Aber es ist offen, ob man den Tourismus überhaupt ausbauen will?
Wir müssen uns neu aufstellen.

Schauen wir mal auf die demographische Entwicklung. Der Schulentwicklungsplan zeigt, dass die Schülerzahlen zunehmen in den kommenden Jahren. Das bedeutet doch, dass Familien mit Kindern zuziehen.
Ja. Wir mussten beziehungsweise müssen in allen Kindertagesstätten mehr Platz schaffen. Und auf die Schulen schlägt das dann in den kommenden Jahren durch. Das ist eine sehr erfreuliche Entwicklung. Unterm Strich ist die Einwohnerzahl der Verbandsgemeinde stabil. Wir haben derzeit 12.435 Einwohner, Ende vergangenen Jahres waren es zwölf weniger. Wobei die Entwicklung von Ort zu Ort unterschiedlich ist.

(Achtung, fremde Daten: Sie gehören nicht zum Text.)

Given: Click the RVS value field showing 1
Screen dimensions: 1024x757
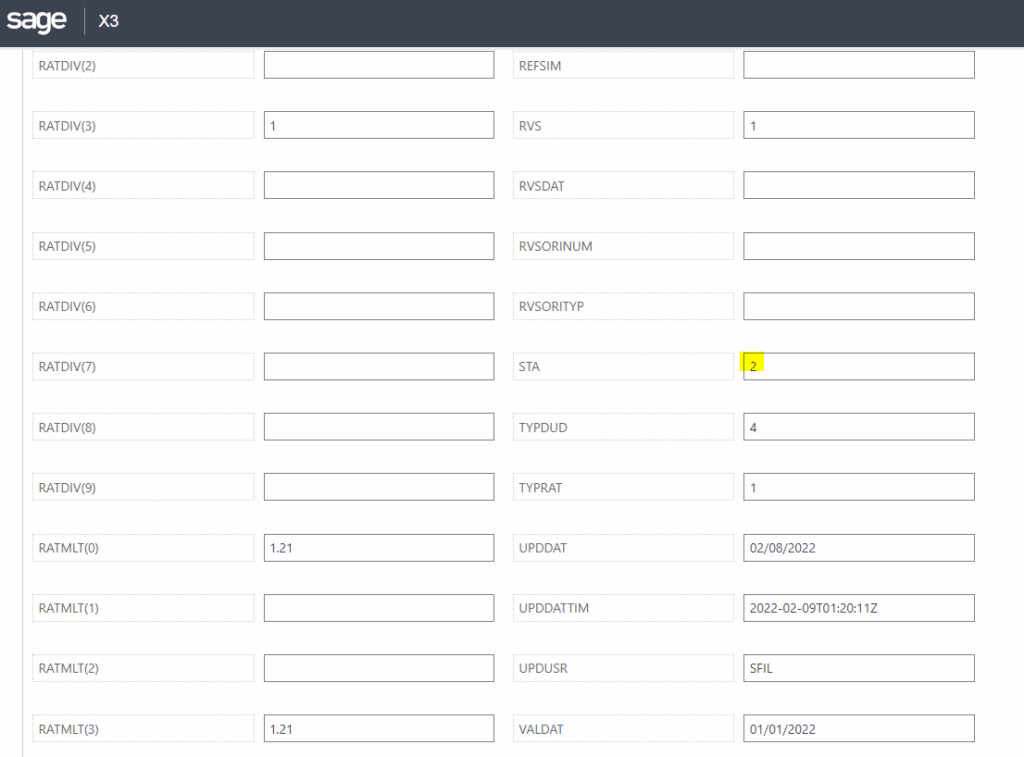Looking at the screenshot, I should pos(858,124).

Herr Kuhn, haben Sie noch einen Punkt, den Sie loswerden wollen?
Das Thema Terminbuchung. Es gibt ja Bürger, die sich gegängelt oder ausgeschlossen fühlen, weil wir in der Verwaltung Termine vergeben. Aus meiner Sicht ist Terminbuchung ein guter Service, weil die Bürger dann nicht warten müssen. Aber einige sehen das offenbar anders. Mittlerweile kommen auch wieder viele Bürger ohne Termin, und wir schauen, dass sie dran kommen. Aber wir haben jetzt ein neues System angeschafft, das beide Varianten zulässt. Man kann Termine buchen oder aber spontan vorbeikommen und an einem Terminal schauen, wo noch eine Lücke frei ist. Die Bürger sehen dann, wie lange sie warten müssen.

Nächstes Jahr sind Kommunalwahlen. Wie entspannt sind Sie?
Ich bin vom Typ her gelassen. Klar, man hört hier und da, dass es nicht einfach ist, Leute zu finden. Viele denken, dass es dieses Mal noch einigermaßen gehen wird, in fünf Jahren dann aber richtig schwierig wird. Und dann müssen wir sehen, was mit der AfD wird. Es ist ja versucht worden, Leute abzuwerben, einige Kommunalpolitiker sind angeschrieben worden, quer durch die Parteien. Man muss einfach abwarten. Aber natürlich ist für mich die Frage spannend, wie der Rat sich zusammensetzen wird.